■ Collection entries
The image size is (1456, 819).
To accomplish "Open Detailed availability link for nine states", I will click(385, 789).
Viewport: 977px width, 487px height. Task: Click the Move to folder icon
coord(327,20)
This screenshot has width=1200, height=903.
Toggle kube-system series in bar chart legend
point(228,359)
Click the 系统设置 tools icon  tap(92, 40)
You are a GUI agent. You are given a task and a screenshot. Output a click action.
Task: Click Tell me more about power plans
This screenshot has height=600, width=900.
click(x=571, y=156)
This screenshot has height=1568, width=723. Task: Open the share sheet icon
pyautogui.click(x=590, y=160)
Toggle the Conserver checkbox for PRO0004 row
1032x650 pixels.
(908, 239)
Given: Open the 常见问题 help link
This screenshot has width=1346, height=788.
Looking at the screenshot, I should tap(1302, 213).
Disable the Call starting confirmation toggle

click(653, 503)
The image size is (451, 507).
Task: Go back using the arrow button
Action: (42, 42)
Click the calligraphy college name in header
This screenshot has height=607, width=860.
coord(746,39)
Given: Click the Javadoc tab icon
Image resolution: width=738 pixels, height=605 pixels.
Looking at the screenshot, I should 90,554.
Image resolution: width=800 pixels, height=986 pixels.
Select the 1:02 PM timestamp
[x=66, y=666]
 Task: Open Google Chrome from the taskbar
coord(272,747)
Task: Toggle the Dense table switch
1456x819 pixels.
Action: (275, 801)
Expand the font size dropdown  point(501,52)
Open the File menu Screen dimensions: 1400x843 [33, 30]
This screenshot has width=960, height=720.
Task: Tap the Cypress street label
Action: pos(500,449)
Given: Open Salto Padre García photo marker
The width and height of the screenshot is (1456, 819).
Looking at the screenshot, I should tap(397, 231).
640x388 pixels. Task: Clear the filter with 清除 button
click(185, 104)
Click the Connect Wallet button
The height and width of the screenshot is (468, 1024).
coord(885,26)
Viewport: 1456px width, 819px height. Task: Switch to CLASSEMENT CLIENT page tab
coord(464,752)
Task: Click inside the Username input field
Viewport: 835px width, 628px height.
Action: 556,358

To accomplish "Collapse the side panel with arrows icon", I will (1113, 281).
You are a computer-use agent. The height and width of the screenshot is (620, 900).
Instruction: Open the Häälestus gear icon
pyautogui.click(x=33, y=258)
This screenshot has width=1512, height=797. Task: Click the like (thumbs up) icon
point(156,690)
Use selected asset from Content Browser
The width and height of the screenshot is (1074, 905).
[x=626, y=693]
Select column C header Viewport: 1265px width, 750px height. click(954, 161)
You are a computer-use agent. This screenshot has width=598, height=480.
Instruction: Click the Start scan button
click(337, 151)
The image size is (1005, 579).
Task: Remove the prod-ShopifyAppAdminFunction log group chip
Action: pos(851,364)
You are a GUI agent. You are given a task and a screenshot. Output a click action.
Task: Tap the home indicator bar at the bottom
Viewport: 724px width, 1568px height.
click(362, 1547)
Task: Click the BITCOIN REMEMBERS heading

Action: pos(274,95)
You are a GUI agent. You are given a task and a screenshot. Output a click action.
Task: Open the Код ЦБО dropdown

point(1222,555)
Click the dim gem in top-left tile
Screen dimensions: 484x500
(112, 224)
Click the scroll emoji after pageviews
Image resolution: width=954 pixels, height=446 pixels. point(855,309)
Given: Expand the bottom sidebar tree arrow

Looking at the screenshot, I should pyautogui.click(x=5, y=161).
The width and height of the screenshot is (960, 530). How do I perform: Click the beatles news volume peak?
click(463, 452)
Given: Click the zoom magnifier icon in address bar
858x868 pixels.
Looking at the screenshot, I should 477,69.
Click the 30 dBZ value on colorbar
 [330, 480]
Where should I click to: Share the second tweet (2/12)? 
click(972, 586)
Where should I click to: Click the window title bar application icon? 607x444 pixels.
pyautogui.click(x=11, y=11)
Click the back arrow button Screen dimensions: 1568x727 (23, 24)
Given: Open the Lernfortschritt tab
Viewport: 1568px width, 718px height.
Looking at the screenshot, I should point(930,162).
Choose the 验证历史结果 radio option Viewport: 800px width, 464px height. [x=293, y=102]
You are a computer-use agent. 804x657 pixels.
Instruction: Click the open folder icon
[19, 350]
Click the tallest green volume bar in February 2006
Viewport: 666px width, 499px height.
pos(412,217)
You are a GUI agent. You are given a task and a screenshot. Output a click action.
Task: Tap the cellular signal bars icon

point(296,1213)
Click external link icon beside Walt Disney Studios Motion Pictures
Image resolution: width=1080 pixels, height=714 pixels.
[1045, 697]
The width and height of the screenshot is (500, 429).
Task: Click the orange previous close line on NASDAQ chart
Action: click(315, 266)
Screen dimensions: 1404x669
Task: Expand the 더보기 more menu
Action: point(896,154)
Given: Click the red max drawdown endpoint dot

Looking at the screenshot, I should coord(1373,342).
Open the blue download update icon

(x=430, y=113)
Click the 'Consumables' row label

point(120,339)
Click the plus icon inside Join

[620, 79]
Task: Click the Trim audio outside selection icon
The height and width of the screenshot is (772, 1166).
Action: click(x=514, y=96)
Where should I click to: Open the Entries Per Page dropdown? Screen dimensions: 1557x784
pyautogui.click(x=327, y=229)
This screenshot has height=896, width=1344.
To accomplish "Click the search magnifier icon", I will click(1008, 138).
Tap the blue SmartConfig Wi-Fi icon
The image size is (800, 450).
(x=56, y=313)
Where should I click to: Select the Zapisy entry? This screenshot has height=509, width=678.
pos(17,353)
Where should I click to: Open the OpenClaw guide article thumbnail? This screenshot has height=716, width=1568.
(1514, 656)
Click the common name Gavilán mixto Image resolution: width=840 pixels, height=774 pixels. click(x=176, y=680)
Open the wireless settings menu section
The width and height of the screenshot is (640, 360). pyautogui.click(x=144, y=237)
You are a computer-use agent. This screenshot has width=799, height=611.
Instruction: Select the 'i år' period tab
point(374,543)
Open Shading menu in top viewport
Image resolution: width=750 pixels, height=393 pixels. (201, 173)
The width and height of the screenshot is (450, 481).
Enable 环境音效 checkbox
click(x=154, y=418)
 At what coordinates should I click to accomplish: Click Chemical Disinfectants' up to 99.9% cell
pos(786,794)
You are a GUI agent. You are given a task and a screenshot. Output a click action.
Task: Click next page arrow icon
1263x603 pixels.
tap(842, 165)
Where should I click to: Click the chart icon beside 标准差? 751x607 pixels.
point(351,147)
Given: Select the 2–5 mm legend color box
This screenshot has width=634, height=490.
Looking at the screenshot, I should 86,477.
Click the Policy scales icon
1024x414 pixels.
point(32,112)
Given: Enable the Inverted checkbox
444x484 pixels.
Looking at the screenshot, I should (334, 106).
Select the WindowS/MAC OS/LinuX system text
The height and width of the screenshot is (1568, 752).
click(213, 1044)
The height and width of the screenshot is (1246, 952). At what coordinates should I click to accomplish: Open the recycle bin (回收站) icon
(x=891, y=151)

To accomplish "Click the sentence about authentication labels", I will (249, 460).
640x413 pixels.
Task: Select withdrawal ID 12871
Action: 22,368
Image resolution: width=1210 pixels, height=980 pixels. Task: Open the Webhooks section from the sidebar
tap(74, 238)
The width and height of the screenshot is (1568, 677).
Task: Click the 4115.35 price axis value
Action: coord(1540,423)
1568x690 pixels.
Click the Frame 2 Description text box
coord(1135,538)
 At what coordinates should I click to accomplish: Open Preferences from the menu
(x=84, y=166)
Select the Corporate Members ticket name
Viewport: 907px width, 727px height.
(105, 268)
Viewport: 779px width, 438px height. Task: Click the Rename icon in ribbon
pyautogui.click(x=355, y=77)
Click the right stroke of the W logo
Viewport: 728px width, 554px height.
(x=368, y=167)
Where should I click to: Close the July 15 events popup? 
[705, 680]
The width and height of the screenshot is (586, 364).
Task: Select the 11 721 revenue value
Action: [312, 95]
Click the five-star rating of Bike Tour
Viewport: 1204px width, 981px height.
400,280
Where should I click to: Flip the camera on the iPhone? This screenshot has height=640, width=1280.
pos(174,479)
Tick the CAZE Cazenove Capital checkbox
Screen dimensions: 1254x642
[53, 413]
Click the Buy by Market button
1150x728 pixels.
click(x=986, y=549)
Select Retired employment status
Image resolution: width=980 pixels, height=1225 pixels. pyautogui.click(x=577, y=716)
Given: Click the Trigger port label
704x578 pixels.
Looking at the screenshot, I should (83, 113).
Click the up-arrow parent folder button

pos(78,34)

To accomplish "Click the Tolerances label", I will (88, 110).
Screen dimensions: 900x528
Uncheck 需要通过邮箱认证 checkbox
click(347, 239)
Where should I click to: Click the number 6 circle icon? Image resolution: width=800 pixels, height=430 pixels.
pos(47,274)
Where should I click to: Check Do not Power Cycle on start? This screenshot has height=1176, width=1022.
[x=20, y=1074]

■ What is needed
Give again, word for word, the records from their first line to the one with "Click the calligraphy college name in header", and leave out all else.

■ Response to the exercise
The image size is (1456, 819).
To accomplish "Open Detailed availability link for nine states", I will click(385, 789).
Viewport: 977px width, 487px height. Task: Click the Move to folder icon
coord(327,20)
This screenshot has width=1200, height=903.
Toggle kube-system series in bar chart legend
point(228,359)
Click the 系统设置 tools icon  tap(92, 40)
You are a GUI agent. You are given a task and a screenshot. Output a click action.
Task: Click Tell me more about power plans
This screenshot has height=600, width=900.
click(x=571, y=156)
This screenshot has height=1568, width=723. Task: Open the share sheet icon
pyautogui.click(x=590, y=160)
Toggle the Conserver checkbox for PRO0004 row
1032x650 pixels.
(908, 239)
Given: Open the 常见问题 help link
This screenshot has width=1346, height=788.
Looking at the screenshot, I should tap(1302, 213).
Disable the Call starting confirmation toggle

click(653, 503)
The image size is (451, 507).
Task: Go back using the arrow button
Action: (42, 42)
Click the calligraphy college name in header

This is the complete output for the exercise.